Ed. Note-This week I have a special five-part podcast series on the Bard and Compliance, how Shakespeare informs a best practices compliance program. Each podcast will be short, 8-10 minutes and on one topic. The podcasts will be released daily at 10 AM on my site and on JDSupra. However if you want to download them all and binge listen or listen straight through all five episodes, you can do so at the Libsyn site, the FCPA Compliance Report or on iTunes. I hope you enjoy them.

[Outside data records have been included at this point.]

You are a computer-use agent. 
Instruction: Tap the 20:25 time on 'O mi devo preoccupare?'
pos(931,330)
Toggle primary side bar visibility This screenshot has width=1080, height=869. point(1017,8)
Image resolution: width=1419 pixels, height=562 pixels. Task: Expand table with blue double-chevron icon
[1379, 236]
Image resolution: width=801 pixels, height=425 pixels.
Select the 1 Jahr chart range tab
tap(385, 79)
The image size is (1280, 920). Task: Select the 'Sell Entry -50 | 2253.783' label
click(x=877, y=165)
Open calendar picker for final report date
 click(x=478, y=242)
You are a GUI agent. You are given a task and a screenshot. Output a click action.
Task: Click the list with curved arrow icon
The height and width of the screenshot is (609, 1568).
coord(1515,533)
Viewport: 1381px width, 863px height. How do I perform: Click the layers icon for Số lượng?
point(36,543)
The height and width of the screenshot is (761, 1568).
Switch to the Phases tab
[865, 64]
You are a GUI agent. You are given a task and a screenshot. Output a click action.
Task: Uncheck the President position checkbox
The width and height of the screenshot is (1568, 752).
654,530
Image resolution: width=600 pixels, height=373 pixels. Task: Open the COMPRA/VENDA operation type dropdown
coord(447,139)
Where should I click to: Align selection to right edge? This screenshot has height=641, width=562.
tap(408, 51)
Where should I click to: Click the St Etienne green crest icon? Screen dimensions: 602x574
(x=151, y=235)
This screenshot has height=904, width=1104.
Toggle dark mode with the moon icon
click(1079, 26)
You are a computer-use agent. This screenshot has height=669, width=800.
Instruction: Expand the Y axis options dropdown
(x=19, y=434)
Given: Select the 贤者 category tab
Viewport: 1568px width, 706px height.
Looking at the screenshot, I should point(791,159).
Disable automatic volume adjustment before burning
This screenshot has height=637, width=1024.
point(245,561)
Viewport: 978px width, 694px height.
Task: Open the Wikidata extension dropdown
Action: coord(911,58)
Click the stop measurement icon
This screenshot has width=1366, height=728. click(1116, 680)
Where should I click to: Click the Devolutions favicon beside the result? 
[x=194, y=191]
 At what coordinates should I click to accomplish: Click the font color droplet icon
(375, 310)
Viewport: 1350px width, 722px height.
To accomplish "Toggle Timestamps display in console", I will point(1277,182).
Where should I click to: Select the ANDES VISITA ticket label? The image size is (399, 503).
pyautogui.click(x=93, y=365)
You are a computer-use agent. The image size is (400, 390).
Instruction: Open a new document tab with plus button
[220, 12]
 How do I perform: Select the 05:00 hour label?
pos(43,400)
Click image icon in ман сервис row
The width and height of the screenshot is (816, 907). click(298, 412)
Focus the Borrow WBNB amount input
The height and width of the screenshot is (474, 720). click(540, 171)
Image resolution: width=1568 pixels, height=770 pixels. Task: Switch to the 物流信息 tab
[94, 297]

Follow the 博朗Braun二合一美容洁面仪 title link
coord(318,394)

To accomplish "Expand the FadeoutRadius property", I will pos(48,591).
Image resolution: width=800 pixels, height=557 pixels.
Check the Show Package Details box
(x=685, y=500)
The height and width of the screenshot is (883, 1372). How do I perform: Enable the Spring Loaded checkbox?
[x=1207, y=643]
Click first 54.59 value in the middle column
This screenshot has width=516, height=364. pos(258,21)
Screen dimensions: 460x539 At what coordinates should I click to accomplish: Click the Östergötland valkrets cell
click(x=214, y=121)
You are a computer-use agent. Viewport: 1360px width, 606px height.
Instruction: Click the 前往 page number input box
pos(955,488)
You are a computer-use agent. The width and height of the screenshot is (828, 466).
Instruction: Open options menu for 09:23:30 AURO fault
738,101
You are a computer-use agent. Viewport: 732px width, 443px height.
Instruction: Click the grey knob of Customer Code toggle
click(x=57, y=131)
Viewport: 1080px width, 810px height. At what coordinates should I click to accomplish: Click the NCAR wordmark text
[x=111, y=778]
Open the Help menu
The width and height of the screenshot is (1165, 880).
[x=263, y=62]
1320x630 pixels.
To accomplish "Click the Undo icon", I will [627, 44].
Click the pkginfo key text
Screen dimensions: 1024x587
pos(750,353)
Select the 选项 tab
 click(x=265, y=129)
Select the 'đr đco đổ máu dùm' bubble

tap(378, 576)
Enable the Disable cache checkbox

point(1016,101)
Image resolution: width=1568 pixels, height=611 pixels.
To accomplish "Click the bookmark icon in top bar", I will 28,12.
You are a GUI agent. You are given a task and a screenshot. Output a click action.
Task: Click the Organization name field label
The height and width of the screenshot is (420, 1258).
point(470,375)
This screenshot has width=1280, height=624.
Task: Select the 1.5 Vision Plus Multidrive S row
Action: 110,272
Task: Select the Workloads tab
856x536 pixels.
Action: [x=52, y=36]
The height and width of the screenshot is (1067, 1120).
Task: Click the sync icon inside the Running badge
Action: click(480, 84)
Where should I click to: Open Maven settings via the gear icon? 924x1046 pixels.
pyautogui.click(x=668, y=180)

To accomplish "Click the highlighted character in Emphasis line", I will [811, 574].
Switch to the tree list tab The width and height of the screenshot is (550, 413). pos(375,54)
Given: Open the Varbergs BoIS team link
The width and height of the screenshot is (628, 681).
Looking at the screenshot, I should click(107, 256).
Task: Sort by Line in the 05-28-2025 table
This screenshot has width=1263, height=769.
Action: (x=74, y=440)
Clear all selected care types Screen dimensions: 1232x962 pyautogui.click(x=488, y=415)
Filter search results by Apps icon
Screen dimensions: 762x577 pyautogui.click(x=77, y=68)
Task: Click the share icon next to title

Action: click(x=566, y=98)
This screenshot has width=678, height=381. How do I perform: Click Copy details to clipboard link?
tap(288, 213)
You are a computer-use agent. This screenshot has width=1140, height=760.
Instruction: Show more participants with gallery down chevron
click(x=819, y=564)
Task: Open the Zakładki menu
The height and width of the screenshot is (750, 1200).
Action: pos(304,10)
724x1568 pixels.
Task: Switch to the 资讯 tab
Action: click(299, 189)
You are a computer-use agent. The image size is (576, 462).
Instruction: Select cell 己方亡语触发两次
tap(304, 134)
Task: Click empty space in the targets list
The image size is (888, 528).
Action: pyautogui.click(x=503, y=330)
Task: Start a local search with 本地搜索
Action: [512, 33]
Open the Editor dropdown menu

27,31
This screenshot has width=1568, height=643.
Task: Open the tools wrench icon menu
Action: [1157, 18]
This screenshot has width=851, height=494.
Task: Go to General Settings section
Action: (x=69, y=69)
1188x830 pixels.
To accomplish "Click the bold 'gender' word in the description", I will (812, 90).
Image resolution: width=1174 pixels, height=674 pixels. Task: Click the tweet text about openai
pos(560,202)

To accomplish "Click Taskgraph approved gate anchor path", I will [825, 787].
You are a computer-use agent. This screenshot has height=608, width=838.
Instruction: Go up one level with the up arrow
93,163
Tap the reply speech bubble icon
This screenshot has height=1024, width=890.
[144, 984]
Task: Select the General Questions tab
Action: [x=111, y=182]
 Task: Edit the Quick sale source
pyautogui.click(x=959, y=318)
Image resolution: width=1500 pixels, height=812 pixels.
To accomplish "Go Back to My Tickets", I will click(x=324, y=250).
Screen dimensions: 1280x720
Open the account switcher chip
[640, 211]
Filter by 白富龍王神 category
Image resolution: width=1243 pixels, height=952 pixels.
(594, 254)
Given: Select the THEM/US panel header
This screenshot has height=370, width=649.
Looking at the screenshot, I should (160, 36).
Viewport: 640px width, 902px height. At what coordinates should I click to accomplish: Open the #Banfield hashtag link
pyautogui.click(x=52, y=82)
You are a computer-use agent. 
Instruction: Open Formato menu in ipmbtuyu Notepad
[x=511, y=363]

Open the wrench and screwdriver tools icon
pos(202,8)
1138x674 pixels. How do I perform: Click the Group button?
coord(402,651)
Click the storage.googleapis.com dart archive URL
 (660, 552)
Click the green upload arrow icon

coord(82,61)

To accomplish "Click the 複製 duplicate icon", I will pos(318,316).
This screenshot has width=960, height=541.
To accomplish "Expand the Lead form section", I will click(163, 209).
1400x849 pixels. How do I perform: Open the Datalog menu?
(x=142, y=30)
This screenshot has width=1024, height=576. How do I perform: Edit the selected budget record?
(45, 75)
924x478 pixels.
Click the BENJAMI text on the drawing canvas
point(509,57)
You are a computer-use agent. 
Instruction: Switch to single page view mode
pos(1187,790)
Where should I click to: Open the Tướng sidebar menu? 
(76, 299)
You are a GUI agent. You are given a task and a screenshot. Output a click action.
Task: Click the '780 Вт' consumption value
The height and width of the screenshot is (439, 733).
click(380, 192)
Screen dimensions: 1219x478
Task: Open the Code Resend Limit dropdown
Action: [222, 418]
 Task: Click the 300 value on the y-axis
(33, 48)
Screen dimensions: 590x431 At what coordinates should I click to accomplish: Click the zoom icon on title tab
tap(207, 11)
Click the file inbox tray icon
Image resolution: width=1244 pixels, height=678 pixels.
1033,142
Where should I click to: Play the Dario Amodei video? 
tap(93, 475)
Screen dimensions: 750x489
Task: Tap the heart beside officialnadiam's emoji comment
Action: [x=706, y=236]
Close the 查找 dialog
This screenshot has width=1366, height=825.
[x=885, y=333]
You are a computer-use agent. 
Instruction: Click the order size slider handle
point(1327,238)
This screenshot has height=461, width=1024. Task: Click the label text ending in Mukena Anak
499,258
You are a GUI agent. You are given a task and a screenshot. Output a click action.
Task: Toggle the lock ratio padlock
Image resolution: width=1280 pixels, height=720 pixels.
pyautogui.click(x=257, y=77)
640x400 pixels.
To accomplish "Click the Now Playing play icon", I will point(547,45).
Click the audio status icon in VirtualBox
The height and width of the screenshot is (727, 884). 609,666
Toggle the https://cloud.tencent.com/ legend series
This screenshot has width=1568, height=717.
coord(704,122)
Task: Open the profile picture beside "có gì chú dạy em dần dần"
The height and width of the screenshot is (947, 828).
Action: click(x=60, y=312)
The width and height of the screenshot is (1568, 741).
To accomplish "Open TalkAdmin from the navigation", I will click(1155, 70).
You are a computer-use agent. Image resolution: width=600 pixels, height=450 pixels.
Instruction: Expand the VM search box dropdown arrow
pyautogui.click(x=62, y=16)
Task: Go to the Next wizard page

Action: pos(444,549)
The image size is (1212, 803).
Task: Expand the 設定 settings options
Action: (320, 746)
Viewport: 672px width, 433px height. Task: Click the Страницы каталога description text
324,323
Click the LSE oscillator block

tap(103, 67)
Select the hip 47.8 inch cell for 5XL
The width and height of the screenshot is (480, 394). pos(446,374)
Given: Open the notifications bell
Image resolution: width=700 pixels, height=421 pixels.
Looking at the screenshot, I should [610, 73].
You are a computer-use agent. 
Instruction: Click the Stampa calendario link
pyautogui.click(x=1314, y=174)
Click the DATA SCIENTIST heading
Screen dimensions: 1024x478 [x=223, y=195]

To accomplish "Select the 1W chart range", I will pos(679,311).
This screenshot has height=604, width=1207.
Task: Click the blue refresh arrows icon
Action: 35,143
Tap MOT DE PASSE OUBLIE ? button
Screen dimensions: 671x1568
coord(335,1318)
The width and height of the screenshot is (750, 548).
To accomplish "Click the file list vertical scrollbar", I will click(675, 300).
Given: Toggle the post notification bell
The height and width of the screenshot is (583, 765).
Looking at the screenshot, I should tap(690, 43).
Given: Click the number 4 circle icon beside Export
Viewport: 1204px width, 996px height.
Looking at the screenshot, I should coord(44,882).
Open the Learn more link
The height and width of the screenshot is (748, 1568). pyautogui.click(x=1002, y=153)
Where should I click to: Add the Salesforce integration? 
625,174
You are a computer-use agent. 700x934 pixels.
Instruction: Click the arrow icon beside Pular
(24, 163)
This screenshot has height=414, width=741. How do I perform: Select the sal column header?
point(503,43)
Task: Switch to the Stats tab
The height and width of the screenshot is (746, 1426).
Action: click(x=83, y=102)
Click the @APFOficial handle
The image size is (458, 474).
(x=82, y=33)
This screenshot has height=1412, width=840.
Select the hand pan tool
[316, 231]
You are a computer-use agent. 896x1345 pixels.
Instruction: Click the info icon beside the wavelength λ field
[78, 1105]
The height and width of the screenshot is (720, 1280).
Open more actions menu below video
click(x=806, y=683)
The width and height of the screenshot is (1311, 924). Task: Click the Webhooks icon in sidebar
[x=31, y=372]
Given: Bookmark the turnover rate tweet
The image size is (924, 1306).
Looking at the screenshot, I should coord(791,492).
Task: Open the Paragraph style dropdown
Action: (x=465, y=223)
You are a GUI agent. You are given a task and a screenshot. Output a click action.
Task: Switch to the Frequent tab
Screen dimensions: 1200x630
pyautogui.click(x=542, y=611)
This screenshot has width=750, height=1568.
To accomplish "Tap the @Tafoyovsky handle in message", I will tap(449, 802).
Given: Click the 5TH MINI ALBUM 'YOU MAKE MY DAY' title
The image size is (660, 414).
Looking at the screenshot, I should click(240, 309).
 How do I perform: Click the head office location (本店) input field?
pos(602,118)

What is the most famous line in Shakespeare about lawyers? That is an easy one because lawyer-haters across the world (and lawyer-lovers as well) know it – First thing we do is kill all the lawyers. It comes from Henry IV, Part II. Most lawyers understand that by killing all the lawyers, it will create an atmosphere that would allow for tyranny and anarchy. Unfortunately this clear import is not as widely seen by civilians (i.e. non-lawyers).

While I think the debate about whether the compliance function should be located in a company’s legal department or in a separate compliance function has largely concluded that it should be independent because of the difference in the two discipline’s mandates; many in a corporate compliance function came from the General Counsel’s office or have legal training. The lack of law schools providing training in leadership skills has led to a paucity of such proficiencies in my brethren.

Byron Hanson, in an article in MIT Sloan Management Review, entitled “Leading by the Numbers”; discussed the sometimes difficult transition financial professionals have to make when moving to broader leadership roles. I found some of his insights to be useful to the lawyer moving from a corporate legal department or large law firm into a leadership role in a compliance department.  He listed five changes needed which I have adapted for lawyers. 

  • Transition 1 – From Expert to Leveraging Expertise
  • Transition 2 – From Apprenticeship to Coaching
  • Transition 3 – From Reporter to Translator
  • Transition 4 – From the Right Answer to Multiple Possibilities
  • Transition 5 – From Value Protector to Value Creator

The ability to critically think is still the gift that most US law schools bestow on their graduates. That ability can serve you well as an in-house lawyer and as a CCO. However, the mandates of the legal department and the compliance department are so different and in many ways divergent that the transition from one to the other is not always guaranteed to be smooth. Hanson’s article gives some fine pointers that every lawyer should consider when they make the move to the CCO chair.